The Left can be expected to trot out tired tropes about the how U.S. society works, whether it’s that the rich don’t pay their fair share in taxes or that our public schools are crumbling from a lack of funds. That’s what they do. It’s frustrating, however, when those conservatives fall for these platitudes, giving them an aura of mainstream truth and paving the way for government action based on false premises.
Reps. Cynthia Lummis (R., Wyo.) and Jaime Herrera Beutler (R., Wa.) seem to have fallen into that trap as they co-host a luncheon tomorrow with the Women’s Policy, Inc. to discuss the topic, “The Gender Wage Gap: What Is the Impact on Women and their Families?” They’ll be welcoming a panel that includes the director of the Office of Federal Contract Compliance Programs at the Department of Labor, the former chair of the EEOC, the president of the Michigan League of Human Service, and a director from the liberal American Association of University Women.
When asked about their participation, Rep. Herrera Beutler’s office responded that “the Congresswoman does not definitively know why a wage gap exists between men and women. Any combination of causes could be the reason for the gap, and that is why she is co-sponsoring a series of discussions on the topic. She is not supporting legislation to increase government activism on this issue, and hopes to facilitate full and open conversations between people of differing viewpoints.”
Yet this particular panel is hardly a cast likely to challenge the presumption that the “wage gap” is caused by discrimination. And that’s a premise that needs to be challenged. While Rep. Herrera Beutler is right that uncertainty remains about the exact causes of the wage gap, we do know that the Left’s chant that “women earn 75 cents for every man’s dollar” is grossly misleading.
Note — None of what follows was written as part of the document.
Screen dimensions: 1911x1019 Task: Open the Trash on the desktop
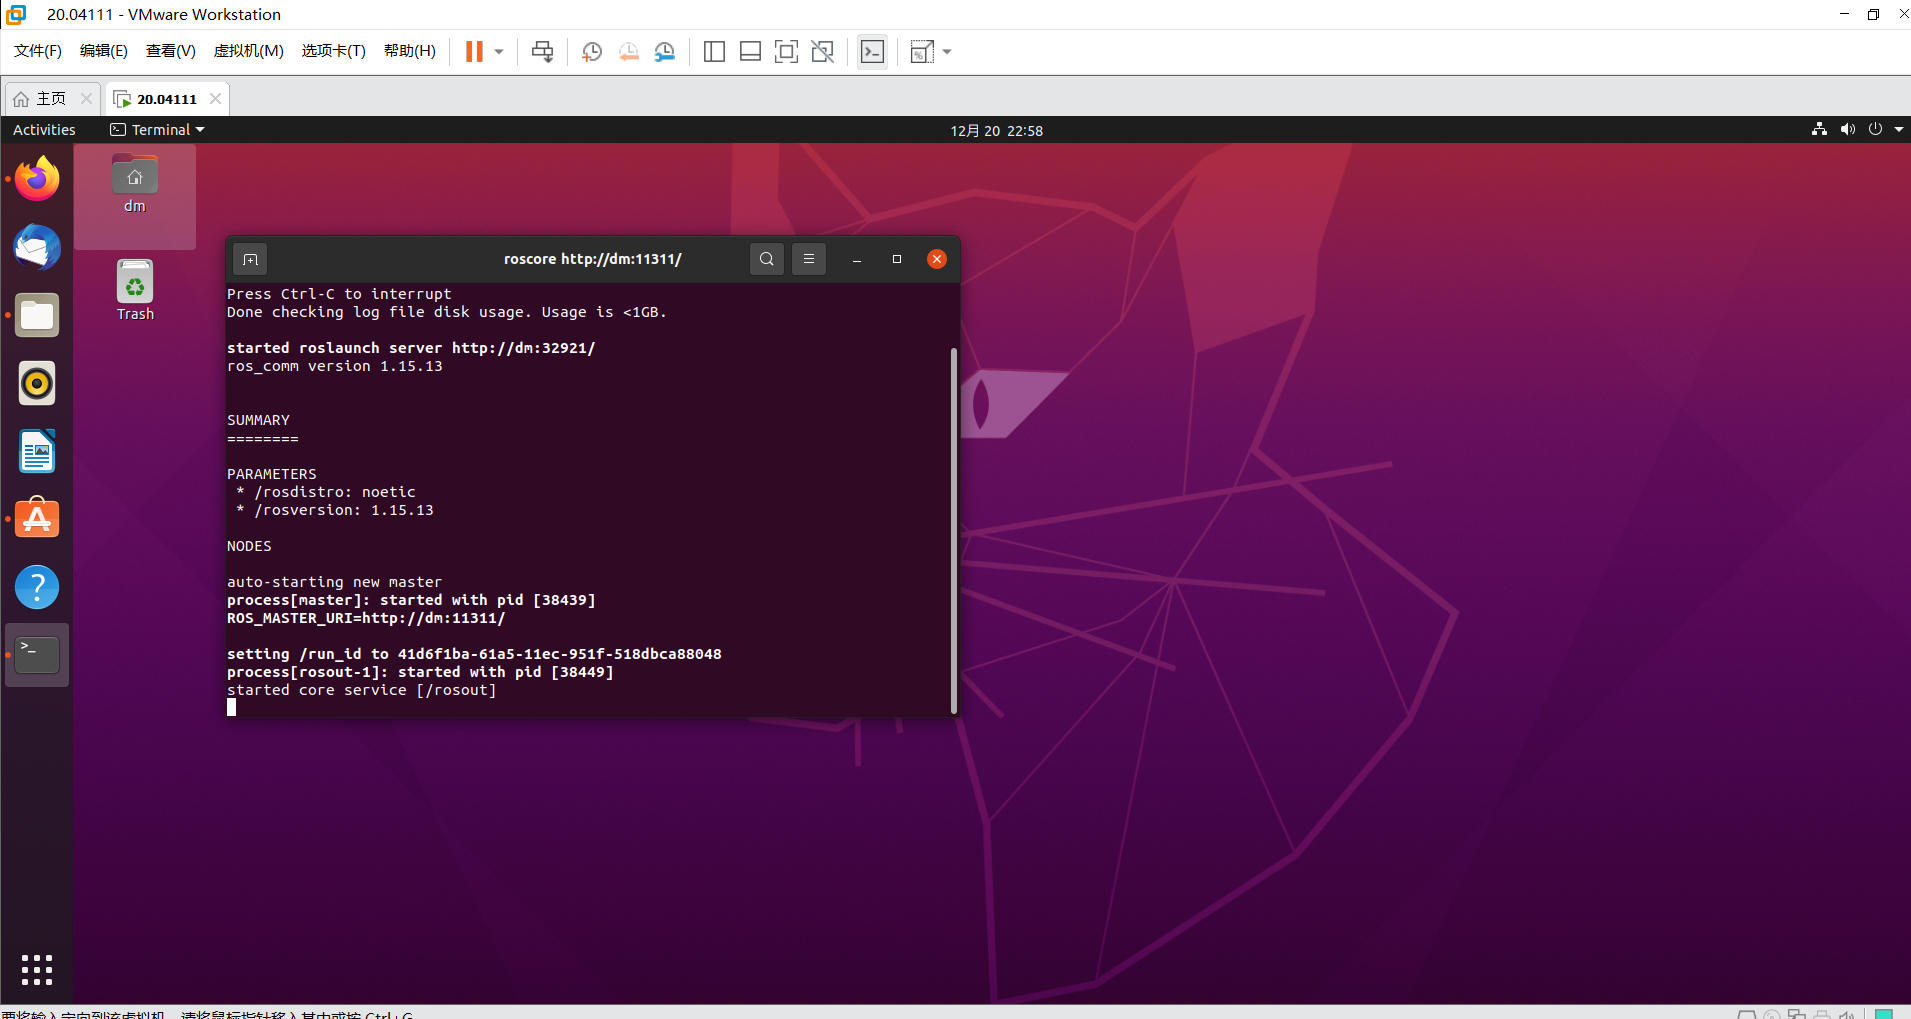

Yes, the median wage of a full-time working woman is about three-quarters of that of a full-time working man. But that statistic doesn’t account for variables such as occupation, hours worked, years of experience, specialty, or education, to name a few factors that we know influence earnings. And we also know that when such factors are taken into account, the wage gap shrinks, and in some cases, even disappears.
An honest discussion of the causes of the wage gap would be welcome. Some have suggested that women are more hesitant than men to negotiate starting salaries and raises, which could be a lasting drag on women’s earnings. That’s good information for women to have. It’s something women can keep in mind when considering our next career change. We can teach our daughters to be more proactive in discussing money.
Yet this panel’s title suggests that it won’t focus on what factors drive the wage gap, but on the outcome (most likely the grievous harm) of this well-established, sexist phenomenon. Those outcomes are then used by big government advocates to call for government intervention that’s wasteful at best, and economically counter-productive at worst.
Our Department of Education pushes aside evidence that boys (particularly boys from minority and lower-income communities) are failing academically while doubling down on girl-power programs designed to boost female achievement in math, science, and engineering, disciplines that skew male.
Legislation has been advanced to give the Department of Labor more power to micromanage how businesses compensate employees. For now, they claim to just want to assess how employers make decisions and offer government “guidelines” for what constitutes fair pay. Yet how easy it will be for those guidelines to transform into law.
Facilitating another feminist pow-wow to lament the patriarchy’s oppression of the weaker sex also sends the wrong message to young women. Walking around with a chip on your shoulder and expectations that the world will mistreat you is hardly the most promising path to success.
The Republican representatives sanctioning this discussion may sincerely oppose the big-government solutions that are advanced in the name of eradicating the wage gap, and simply want a robust discussion about what determines men and women’s earnings. They are unlikely to accomplish that tomorrow, and instead are helping lend legitimacy to those who see the world as overwhelmingly sexist and government as women’s only protection from it.